## [EXCERPTED RECORDS]

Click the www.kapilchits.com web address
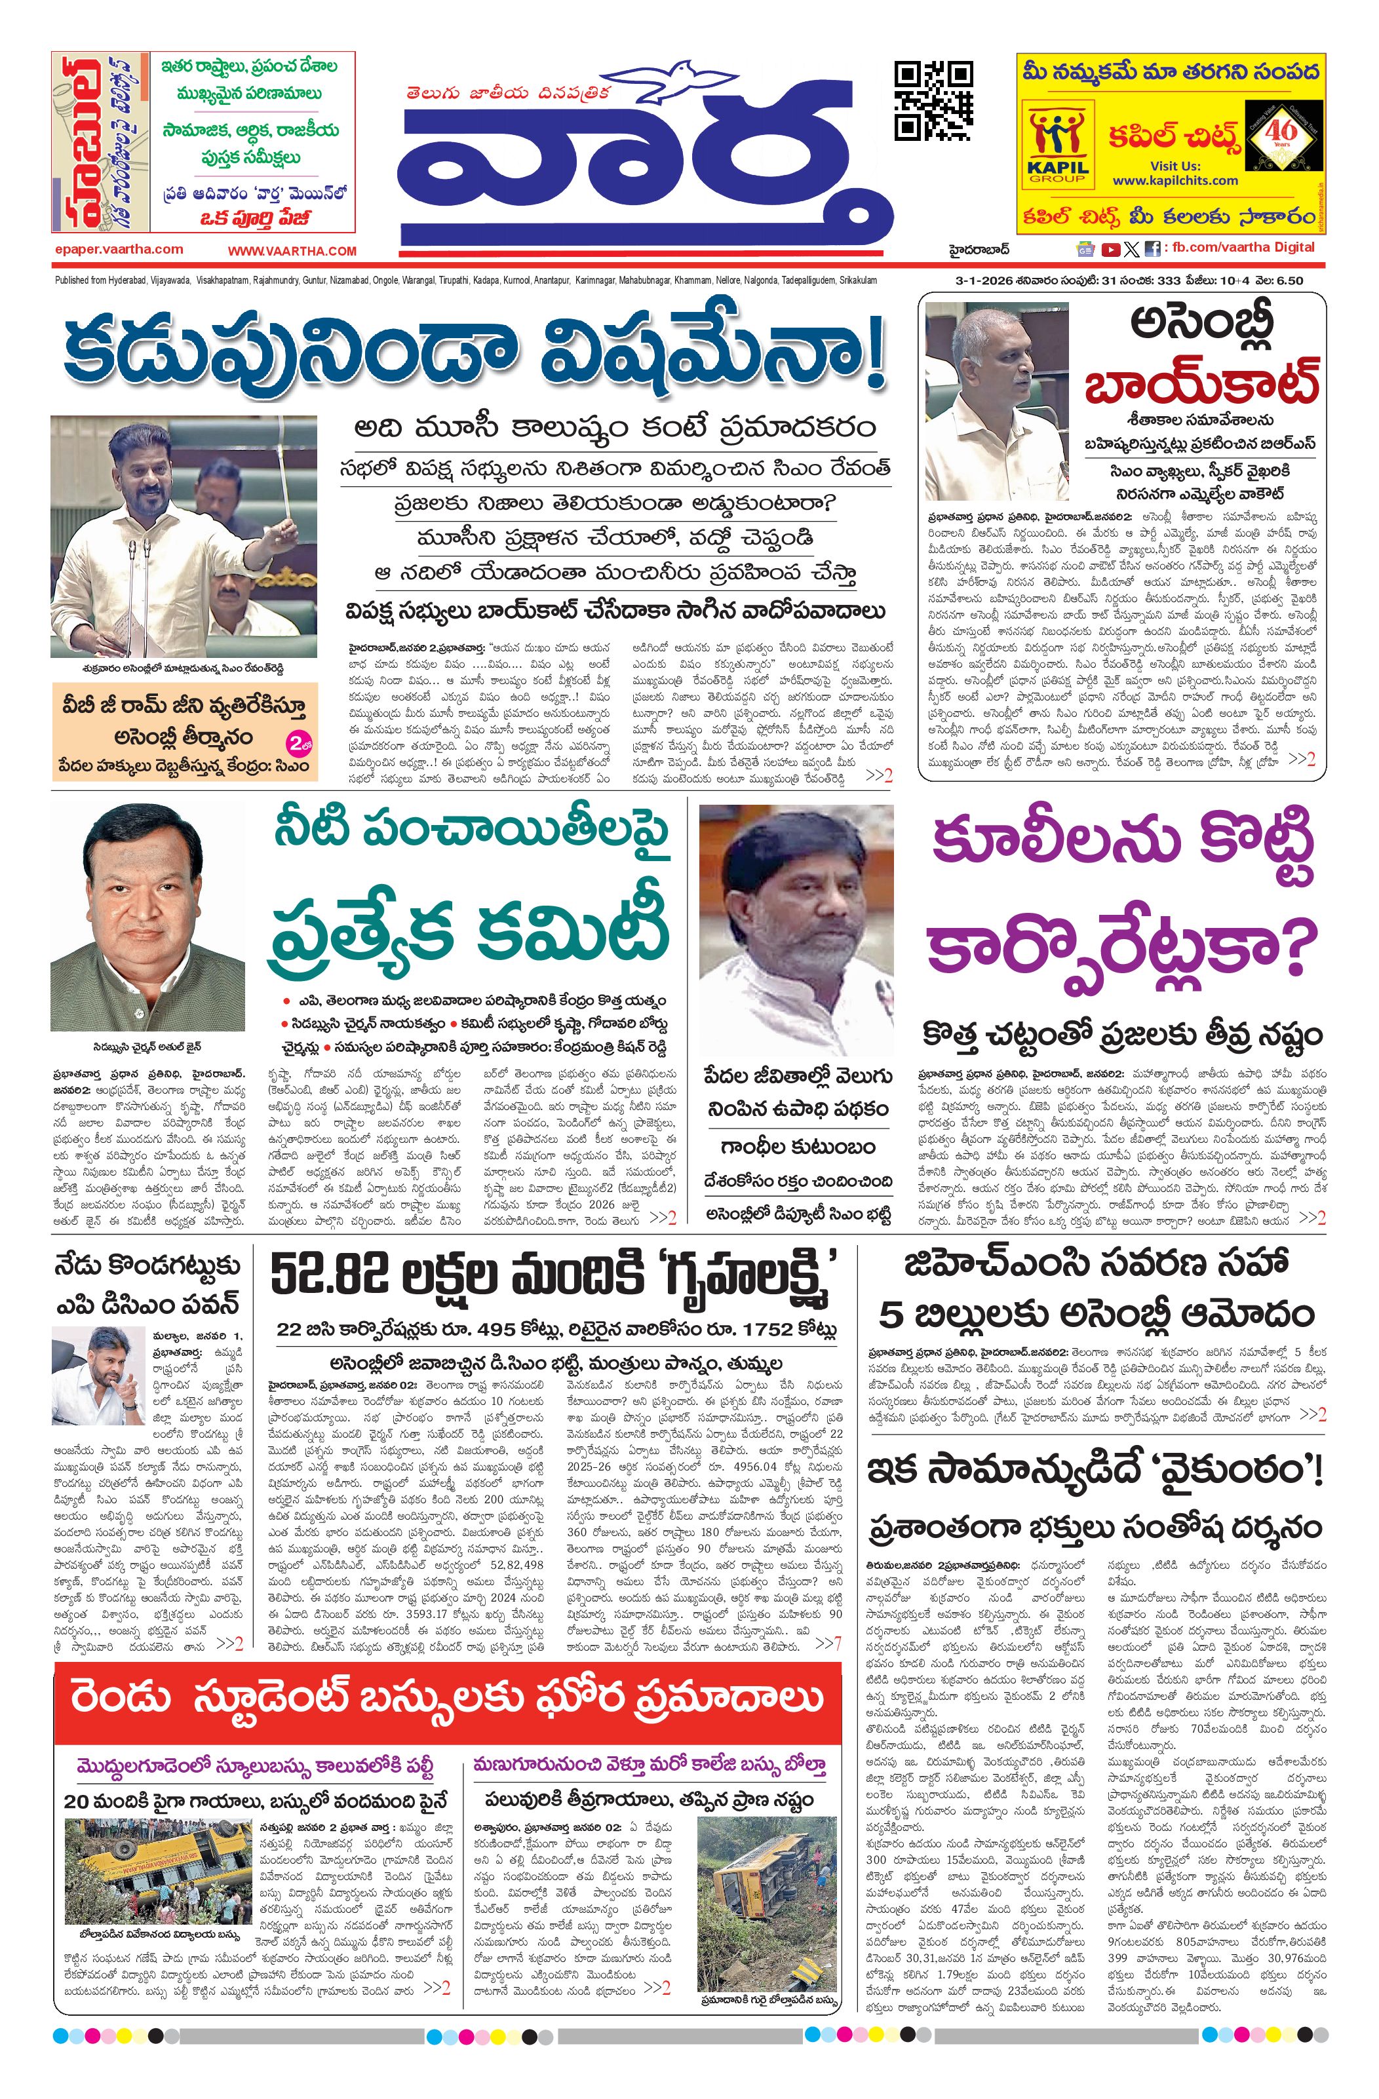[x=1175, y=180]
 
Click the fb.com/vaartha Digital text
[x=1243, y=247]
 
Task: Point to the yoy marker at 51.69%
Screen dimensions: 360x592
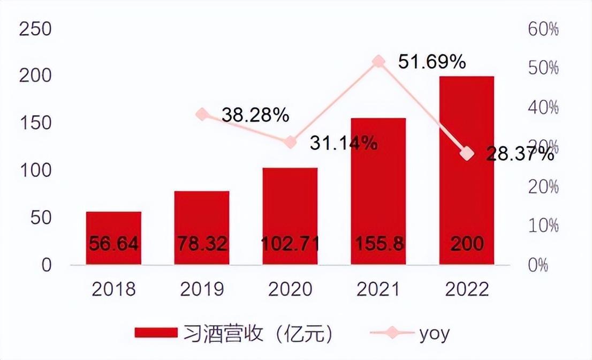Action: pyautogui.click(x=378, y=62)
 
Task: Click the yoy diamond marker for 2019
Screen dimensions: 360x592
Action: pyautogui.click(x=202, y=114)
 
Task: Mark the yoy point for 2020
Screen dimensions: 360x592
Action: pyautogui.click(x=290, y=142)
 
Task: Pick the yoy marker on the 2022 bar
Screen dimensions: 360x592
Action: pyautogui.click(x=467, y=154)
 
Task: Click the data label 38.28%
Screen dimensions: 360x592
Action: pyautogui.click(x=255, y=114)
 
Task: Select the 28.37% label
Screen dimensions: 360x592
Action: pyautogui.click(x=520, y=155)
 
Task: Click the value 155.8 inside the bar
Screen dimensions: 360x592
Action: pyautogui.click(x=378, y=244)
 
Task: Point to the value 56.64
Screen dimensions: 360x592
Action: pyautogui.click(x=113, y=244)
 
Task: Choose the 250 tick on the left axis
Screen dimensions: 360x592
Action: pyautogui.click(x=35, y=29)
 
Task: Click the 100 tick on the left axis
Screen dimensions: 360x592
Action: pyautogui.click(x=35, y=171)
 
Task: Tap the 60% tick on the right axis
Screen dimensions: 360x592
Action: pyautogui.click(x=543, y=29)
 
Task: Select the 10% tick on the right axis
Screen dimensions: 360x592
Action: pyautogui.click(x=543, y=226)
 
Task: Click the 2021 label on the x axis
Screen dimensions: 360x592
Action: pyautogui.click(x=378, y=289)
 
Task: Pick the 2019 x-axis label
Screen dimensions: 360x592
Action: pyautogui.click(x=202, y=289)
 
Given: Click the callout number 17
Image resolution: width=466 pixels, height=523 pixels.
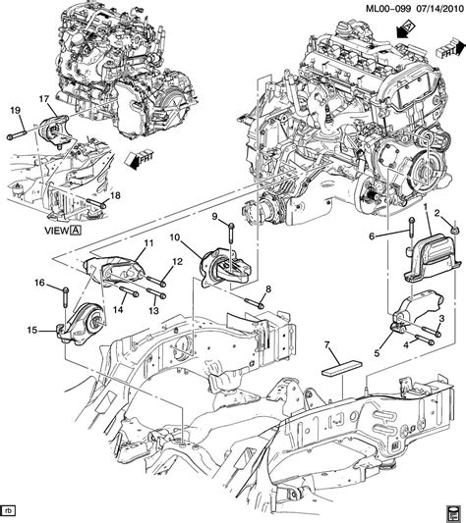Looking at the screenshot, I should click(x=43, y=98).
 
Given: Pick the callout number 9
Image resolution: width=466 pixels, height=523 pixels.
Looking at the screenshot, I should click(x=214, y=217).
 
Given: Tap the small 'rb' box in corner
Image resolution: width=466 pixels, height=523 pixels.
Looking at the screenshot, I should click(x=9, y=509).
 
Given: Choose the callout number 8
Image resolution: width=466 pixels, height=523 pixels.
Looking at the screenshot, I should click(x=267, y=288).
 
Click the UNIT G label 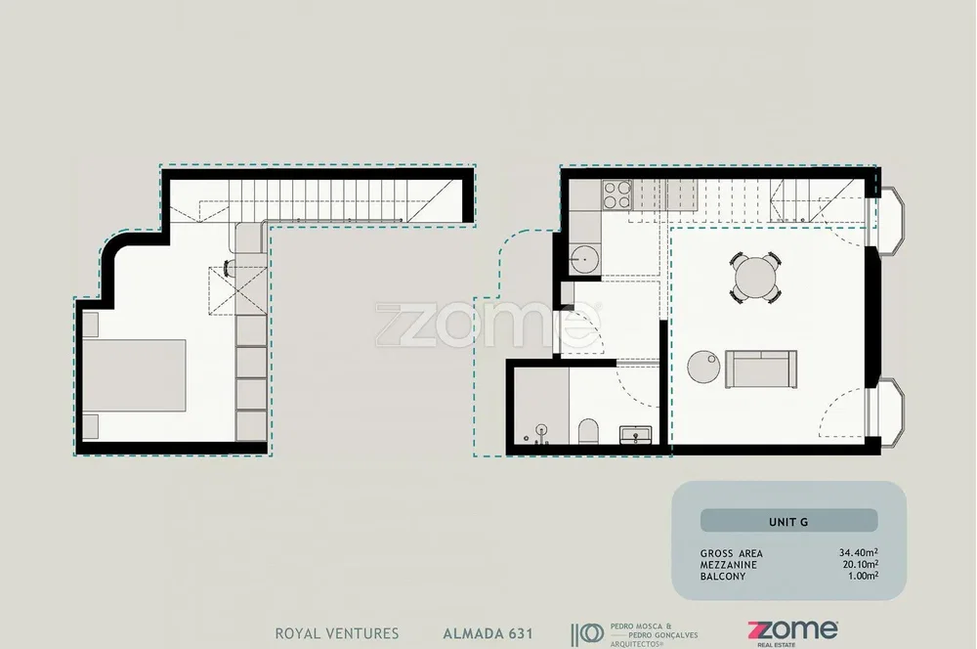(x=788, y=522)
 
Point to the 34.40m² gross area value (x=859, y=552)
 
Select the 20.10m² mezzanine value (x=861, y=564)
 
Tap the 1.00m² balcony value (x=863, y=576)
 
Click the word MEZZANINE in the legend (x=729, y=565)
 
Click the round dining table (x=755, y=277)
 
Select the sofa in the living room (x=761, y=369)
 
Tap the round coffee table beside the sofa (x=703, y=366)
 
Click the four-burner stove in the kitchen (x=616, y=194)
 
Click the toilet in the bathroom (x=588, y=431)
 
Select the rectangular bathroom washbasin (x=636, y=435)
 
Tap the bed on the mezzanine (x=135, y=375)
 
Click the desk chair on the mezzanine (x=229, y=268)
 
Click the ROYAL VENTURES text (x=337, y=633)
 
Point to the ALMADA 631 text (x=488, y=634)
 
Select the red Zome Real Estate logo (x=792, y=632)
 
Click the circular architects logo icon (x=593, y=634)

## [PROBLEM DESCRIPTION]
Format the items from the line containing "Click the ROYAL VENTURES text (x=337, y=633)" through the last line as a JSON list of strings, one string per line, with blank lines left out.

## [SOLUTION BELOW]
[
  "Click the ROYAL VENTURES text (x=337, y=633)",
  "Point to the ALMADA 631 text (x=488, y=634)",
  "Select the red Zome Real Estate logo (x=792, y=632)",
  "Click the circular architects logo icon (x=593, y=634)"
]